ChrisCN wrote:Can someone use the stored string to open CN without knowing the password?
Ok, the following is my understanding - I am not a Cryptographer, so while I believe the following to be accurate, I cannot absolutely guarantee it is. I am sure that Alex will chime in here as well.
If that is an AES encrypted string as I assume it is, I don't believe so. If the user has selected that option and closed CN, when you attempt to open it again, you are prompted for the password. The only way you can get past this is to provide the correct password. That means decoding that string (you can't enter the string directly into the password box, and the string is already in the cintanotes.settings file, so it isn't a case of being able to enter it into the file to magically unlock the database either).
So, is it possible to decrypt an AES encrypted string? Theoretically, I suppose it is. In practice, I don't believe it is. There are only three ways I can think of to attack it.
1. A colossal mistake in the implementation of the library in CN. I am assuming Alex has implemented an existing AES library rather than tried to make his own - the first thing a Cryptographer will tell you is to not try to implement an algorithm yourself if you are not a Cryptographer as it is extremely easy to screw something up and leave the encryption wide open to attack. Instead, they suggest implementing a library that has been designed by someone who knows what they are doing and has been subject to intense scrutiny and audit. While a mistake in CN's code which adds support for the library is possible, we would never know if that was the case until someone was able to prove it (by a successful attack).
2. The AES algorithm was suddenly - and completely - broken. AES has been subject to intense efforts by Cryptographers and other groups to break it in the years since it was introduced, and no one has publicly succeeded in doing so (if anyone has, they have not announced it - I think it is fairly unlikely it has been, the Snowden leaks have given no indication that even the NSA has been able to do this and if they can't, no one else would have the resources to do it either). If AES was broken, we would have far larger problems than CN - AES is used absolutely everywhere and the damage caused by a complete break of the algorithm would be enormous. There have been successful attacks that can reduce the number of rounds required to decrypt a string encrypted with AES in some circumstances, but the amount of effort required is still in the realm of 'the heat death of the universe will occur first' (ie billions of years).

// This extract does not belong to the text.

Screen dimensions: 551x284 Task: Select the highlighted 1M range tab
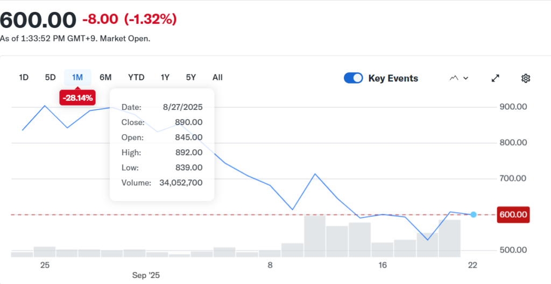(x=77, y=77)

3. If the attacker knew the way the algorithm was implemented - by checking the code for example - they may be able to attempt a brute force attack on the string (assuming they have the string from the cintanotes.settings file). If the encryption is implemented with a random salt, than this stands no chance of succeeding. If the user password is i. small enough, and ii. is a common dictionary word, then theoretically, a brute force attack may stand a chance of succeeding. With a long enough password, and using no words in the dictionary, a brute force attack will not succeed unless there is a quantum shift in computing power (even brute forcing a short 8 character password with some special characters and no words in the dictionary would take billions of years with the fastest computers currently existing). It is also open to CN to have implemented an extra measure against brute force attacks, similar to what KeePass has done. That is, added some things to slow down the number of password guesses that can be made per second, putting the likelihood of a successful attack even further beyond reach.
With all that said - an attacker would have to be stupid and/or desperate to try and break that string. The single best way for someone to get into your CN database is to get a keylogger on your system and intercept your password as you type it into CN. After that, all they need is a copy of the database - and if they managed to get a keylogger onto your system, why not a trojan that uploads the database to another location as well? Some malware in fact combines these capabilities. Of course, if the attacker knew you, they could obtain a copy of the database and try various password guesses (your date of birth, your dog's name, your name, the usual suspect passwords such as '123' and 'password' etc). If they succeed in this way, it's your own fault for choosing an obvious password!
ChrisCN wrote:It also doesn't help to remove it later because Dropbox is keeping all old versions of a file!?
This would only become an issue if they could decrypt that password string, which as I have posted above, I don't believe is possible.